NHIT Week: A long way to go before HIT reaches a tipping point
Leading up to National Health IT Week, HIMSS invited members of the health IT blog community to pen new, original posts that share their opinions on the impact health IT will have in 2013. The question was posed: How will health IT make a difference a year from now at the next National Health IT Week?
My personal opinion is that we still have a long way to go before HIT reaches a tipping point. That said, a year will make a big difference as ACOs and other value-based care models gain momentum and drive adoption. I hope by the eight annual National Health IT Week that patient engagement has increased significantly and that HIT has played an integral role in this increase.

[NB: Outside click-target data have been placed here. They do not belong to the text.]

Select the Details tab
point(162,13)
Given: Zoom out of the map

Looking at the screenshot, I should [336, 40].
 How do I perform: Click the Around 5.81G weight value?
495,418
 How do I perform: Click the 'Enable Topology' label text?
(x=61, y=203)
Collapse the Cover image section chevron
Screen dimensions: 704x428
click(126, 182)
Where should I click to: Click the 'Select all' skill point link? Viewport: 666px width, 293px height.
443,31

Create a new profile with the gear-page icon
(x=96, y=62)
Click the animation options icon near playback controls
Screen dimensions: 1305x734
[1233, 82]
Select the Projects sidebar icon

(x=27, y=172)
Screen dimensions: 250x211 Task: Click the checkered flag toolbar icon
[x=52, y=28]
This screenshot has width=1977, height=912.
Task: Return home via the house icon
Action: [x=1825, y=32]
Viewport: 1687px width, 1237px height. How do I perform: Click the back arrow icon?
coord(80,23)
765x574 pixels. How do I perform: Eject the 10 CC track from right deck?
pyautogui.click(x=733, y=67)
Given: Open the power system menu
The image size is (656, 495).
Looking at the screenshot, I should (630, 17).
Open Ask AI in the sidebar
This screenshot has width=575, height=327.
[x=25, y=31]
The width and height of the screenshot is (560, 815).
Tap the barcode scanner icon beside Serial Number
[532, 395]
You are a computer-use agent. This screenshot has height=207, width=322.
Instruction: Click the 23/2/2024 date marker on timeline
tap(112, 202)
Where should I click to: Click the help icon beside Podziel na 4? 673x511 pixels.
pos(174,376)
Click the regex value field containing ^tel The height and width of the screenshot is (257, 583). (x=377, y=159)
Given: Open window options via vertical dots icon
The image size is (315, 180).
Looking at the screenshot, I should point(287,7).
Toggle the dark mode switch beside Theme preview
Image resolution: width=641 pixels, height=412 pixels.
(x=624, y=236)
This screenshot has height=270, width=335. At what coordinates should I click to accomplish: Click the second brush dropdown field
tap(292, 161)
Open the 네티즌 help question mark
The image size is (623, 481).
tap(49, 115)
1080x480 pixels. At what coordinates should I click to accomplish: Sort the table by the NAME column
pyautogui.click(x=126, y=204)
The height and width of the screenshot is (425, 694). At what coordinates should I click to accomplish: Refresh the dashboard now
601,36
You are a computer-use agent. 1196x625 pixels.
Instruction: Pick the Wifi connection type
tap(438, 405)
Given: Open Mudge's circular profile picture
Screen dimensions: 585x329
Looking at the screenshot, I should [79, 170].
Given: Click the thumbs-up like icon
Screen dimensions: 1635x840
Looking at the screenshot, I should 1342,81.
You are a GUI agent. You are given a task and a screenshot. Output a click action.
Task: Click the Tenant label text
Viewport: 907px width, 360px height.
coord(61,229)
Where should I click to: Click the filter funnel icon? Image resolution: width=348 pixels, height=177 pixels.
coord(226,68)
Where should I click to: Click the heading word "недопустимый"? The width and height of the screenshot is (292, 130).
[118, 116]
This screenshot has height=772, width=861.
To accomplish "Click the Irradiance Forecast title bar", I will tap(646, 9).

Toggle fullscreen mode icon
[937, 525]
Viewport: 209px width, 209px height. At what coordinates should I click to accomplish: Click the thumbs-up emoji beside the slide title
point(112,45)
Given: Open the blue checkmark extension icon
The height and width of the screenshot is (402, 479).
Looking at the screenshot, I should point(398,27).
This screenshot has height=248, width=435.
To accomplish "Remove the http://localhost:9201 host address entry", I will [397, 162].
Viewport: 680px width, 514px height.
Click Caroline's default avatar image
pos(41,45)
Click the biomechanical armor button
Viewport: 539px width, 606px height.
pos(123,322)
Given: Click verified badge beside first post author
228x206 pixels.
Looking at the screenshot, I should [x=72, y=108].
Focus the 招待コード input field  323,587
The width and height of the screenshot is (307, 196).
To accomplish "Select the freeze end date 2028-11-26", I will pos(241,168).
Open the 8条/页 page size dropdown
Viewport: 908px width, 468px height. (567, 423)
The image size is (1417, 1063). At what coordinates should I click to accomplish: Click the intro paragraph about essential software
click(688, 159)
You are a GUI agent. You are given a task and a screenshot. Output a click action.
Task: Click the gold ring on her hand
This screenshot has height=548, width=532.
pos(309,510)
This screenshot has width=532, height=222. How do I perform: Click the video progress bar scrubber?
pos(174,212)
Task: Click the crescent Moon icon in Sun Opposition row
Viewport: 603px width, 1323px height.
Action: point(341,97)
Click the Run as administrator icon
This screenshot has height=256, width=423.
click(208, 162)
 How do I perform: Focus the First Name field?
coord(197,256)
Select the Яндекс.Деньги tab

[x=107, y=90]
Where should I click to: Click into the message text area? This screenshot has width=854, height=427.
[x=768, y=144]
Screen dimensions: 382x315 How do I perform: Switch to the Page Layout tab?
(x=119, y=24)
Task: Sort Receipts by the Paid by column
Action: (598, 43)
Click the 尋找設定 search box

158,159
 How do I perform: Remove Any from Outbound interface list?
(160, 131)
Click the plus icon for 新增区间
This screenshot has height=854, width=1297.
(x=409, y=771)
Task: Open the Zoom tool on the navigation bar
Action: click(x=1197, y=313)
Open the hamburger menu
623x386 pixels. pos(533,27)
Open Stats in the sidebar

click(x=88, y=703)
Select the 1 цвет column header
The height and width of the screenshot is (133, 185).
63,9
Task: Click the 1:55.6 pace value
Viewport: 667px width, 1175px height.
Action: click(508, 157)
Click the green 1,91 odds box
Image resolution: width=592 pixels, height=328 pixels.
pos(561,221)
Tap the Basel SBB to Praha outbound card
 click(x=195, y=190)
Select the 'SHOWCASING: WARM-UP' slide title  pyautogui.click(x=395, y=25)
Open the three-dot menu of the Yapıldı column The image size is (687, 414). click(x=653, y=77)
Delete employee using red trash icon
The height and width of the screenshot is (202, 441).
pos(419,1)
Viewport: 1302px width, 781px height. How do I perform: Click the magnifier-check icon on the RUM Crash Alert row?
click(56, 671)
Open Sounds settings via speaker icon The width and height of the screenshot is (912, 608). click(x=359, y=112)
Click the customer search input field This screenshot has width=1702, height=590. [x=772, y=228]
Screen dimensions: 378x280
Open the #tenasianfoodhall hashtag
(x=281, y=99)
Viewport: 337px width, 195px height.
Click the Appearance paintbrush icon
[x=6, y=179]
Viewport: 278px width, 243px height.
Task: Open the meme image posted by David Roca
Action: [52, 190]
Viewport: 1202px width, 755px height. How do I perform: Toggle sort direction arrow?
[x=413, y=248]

I also posed the question above to several respected colleagues:
Tim Kelly (Dialog Medical): The continued growth in the formation of Accountable Care Organizations throughout 2012 and the first part of 2013 is due in large measure to the role played by health IT in two key areas. First, care coordination among the participants within the more heterogeneous ACOs has been possible due to the interoperability of the health IT employed by those participant organizations. Second, the use of health IT to provide patients with information on their care is allowing those beneficiaries to be more engaged partners thereby enhancing their overall health and outcomes and ultimately contributing to the shared saving goals of the ACOs.
John Tempesco (ICA): Healthcare is facing its biggest challenges since the implementation of the perspective payment system decades ago. Value based reimbursement, starting with non-reimbursement of readmission next month, will drive fundamental change within the system. At the same time, clinical data is being collected with greater volume, velocity, variability and complexity than ever before. These conditions will force HealthIT to focus on harnessing that data to tackle these new challenges and evolve healthcare to the next level.
Steven Merahn (ActiveHealth Management): An evolution of HIT from data capture and transaction management to HIT systems as “intelligent agents” supporting human interactions in care delivery. Physicians will increasingly taking responsibility for the design and utilization of these systems as they embrace a leadership role in collaborative care, and reinforce their role as critical influencer of patient decisions. We’ll also see patients and professionals interacting on and working from the same HIT platform, but one that is adaptive to the health literacy and knowledge level of the user. This will creates a level of equity between the patient and all the members of their health care provider teams.